Ramen Sans Broth at Yuji

Yuji Ramen
N 11 St & Wythe Ave
Brooklyn, NY 11211


Dry ramen?  I was intrigued.  I was even more intrigued that Yuji is only open on Thursday, Friday, and Saturday nights.  It’s a pop-up restaurant that shares the space behind a bar with another restaurant that operates on Monday, Tuesday, and Wednesday.  The vibe is very hip, even more hip than Williamsburg itself because it is tucked away from Bedford Ave in a garage that is also an art gallery.  So hip.


The space is very small.  We were lucky enough to secure the back long table against the cool Asian mural (K.C. – it is Asian!!).  The menu changes constantly.  The uni ramen that so many Yelpers yelped about was no longer on the menu when I got there.  I imagine they are doing their market research and rotating items to see which ones are the best so they know which ones to implement when they open their real deal.

I ordered the Chilled Tomato and Clam ($11) while everyone else ordered the Summer Crab ($12).  The benefit to dry ramen is that the noodles stay al dente throughout your gastronomic journey, unlike traditional soupy ramen.  There is no broth to weaken the chewiness.  My chilled ramen was perfect for the hot summer night (no air conditioning at this venue!).  The tomato and clam sauce made it taste almost like an Italian pasta sauce over Japanese noodles.  Clams were barely present but definitely added to the flavor of the fresh tomato paste.  My only qualm about the dish is that the portion was way too small.  It seemed more like an appetizer portion.  It would be a perfect bar snack though…  Maybe that’s what it is intended to be.  In that case, lower your prices, please!

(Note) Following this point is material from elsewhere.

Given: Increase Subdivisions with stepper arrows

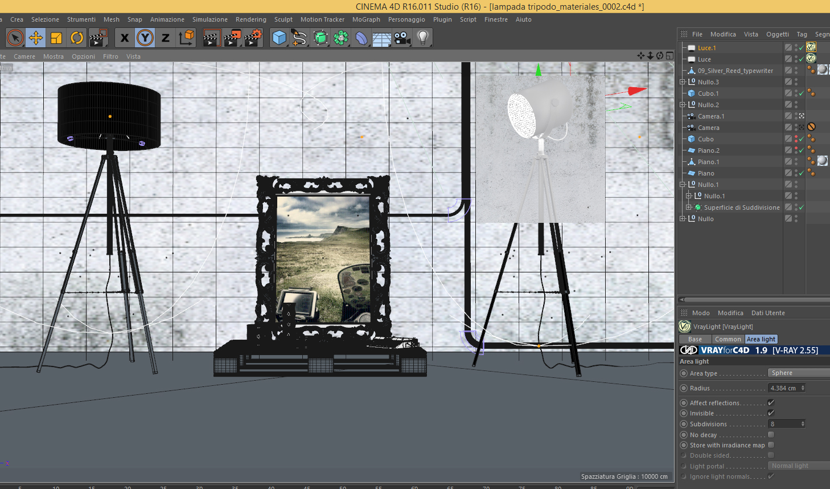Looking at the screenshot, I should point(803,422).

My dining mates G.B. and E.C. both ordered the Summer Crab ($12) ramen.  I had a bite of it and immediately knew that I had ordered the better dish (mahahaha).  The ramen was warm and had a thick paste that tasted a bit too strongly of the sea.  I imagine the lime was supposed to help freshen up the thickness but it was not enough to combat the warmth of the noodles.  The whole combination of warm noodle with thick paste and seafoody taste made it all a bit nauseating.

We also ordered Pork Buns ($7) and Shiitake Buns ($6).  The pork buns are different from your typical Ippudo/Momofuku/Baohaus pork buns.  Instead of sandwiching a thick slice of pork belly with lettuce and some sort of mayo and brown sauce, Yuji uses pulled pork and kimchee.  The result is a unique bun that is less sweet, slightly pickled (kimchee) and pretty darn juicy.  I’ve read that a lot of people felt the pork was too bland and the kimchee too weird.  I actually thought the pork was very flavorful and liked the combination with kimchee… it made the bun a little sweet and sour!  Maybe the chef read the reviews and changed up his recipe?  Or maybe I was just really hungry and had a false impression.

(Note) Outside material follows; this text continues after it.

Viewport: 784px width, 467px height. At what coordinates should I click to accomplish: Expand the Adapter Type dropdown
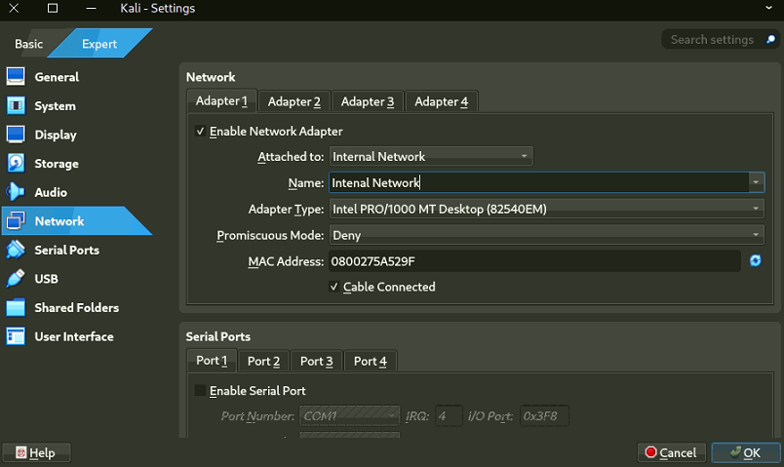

The shiitake buns ($6) were great, minus the fact that there was too little filling for the amount of bun.  The mushrooms were tremendously fragrant and very little seasoning was added (salt, soy, oyster sauce?) so that the natural flavor of the mushroom was able to shine through.  If there were more mushrooms, the buns would be much better.

It was a great experience overall.  The concept of dry ramen is new and delicious.  This was my first time at a pop-up restaurant.  It seems that the quality of food is a bit inconsistent across the menu items, which makes reading ahead more important so that you don’t waste time and money on a bad dish!  Then again, the menu is constantly changing and I do love the experimental nature of it all.  I’ll definitely want to try more pop-ups in the future… if you know of any, please let me know!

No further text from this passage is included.